Estrogens increase the liver's ability to manufacture factors that promote the clotting of blood. Because of this, patients receiving warfarin (Coumadin), a drug that thins the blood and prevents clotting by reducing clotting factors, need to be monitored for loss of the blood thinning effect if treatment with an estrogen is begun.
Rifampin (Rifadin), barbiturates, carbamazepine (Tegretol), griseofulvin (Grifulvin), phenytoin (Dilantin), St. John's wort and primidone all increase the elimination of estrogen by enhancing the liver's ability to eliminate estrogens. Use of any of these medications with estrogens may result in a reduction of the beneficial effects of estrogens. Conversely, drugs such as erythromycin, ketoconazole (Nizoral), itraconazole (Sporanox), and ritonavir (Norvir) may reduce the elimination of estrogens by the liver as and lead to increased levels of estrogens in the blood. Grapefruit juice also may increase levels of estrogen by increasing the absorption of estrogens from the intestine.
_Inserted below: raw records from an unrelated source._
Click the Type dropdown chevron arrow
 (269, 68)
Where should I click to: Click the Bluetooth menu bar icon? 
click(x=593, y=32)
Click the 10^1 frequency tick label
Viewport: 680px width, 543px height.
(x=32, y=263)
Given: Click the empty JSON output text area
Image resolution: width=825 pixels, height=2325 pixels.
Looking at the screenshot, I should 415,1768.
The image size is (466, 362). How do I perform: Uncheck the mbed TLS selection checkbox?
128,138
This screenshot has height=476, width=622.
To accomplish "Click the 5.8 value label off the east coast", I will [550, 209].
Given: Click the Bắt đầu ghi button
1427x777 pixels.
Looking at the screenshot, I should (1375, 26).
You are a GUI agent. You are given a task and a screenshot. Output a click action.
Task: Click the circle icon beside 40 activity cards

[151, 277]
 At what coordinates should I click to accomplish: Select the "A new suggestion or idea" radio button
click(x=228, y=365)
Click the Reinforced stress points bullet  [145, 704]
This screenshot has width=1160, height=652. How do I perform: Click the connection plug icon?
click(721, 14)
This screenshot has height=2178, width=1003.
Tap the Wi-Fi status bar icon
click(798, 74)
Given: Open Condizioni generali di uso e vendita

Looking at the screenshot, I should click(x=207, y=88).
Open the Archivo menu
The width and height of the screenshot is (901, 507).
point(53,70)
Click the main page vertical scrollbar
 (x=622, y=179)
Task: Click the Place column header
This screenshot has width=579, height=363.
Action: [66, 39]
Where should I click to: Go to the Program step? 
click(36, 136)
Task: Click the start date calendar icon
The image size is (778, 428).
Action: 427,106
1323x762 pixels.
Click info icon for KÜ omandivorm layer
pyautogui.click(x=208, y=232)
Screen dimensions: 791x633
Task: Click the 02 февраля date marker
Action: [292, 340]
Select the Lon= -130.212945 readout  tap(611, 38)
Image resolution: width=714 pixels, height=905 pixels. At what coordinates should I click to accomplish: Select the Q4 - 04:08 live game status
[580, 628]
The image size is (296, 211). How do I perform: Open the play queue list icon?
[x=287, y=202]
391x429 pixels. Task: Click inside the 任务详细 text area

Increased levels of estrogens in the blood may result in more estrogen-related side effects.

Missed dose

Take the missed dose as soon as you remember it. However, if it is almost time for the next dose, skip the missed dose and continue your regular dosing schedule. Do not take a double dose to make up for a missed one.


Store at room temperature between 59 and 86 degrees F (between 15 and 30 degrees C) away from moisture and sunlight. Do not store in the bathroom. Keep away from children and pets.